• **PROBLEM TO WORK ON**
Reproduce the whole listing, character for character.

---

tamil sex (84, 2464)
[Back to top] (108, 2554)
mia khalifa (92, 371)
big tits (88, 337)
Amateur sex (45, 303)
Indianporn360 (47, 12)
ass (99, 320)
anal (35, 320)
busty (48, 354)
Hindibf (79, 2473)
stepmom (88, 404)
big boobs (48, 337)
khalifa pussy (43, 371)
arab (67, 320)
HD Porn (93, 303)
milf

---

• **REPLY**
tamil sex (84, 2464)
[Back to top] (108, 2554)
mia khalifa (92, 371)
big tits (88, 337)
Amateur sex (45, 303)
Indianporn360 (47, 12)
ass (99, 320)
anal (35, 320)
busty (48, 354)
Hindibf (79, 2473)
stepmom (88, 404)
big boobs (48, 337)
khalifa pussy (43, 371)
arab (67, 320)
HD Porn (93, 303)
milf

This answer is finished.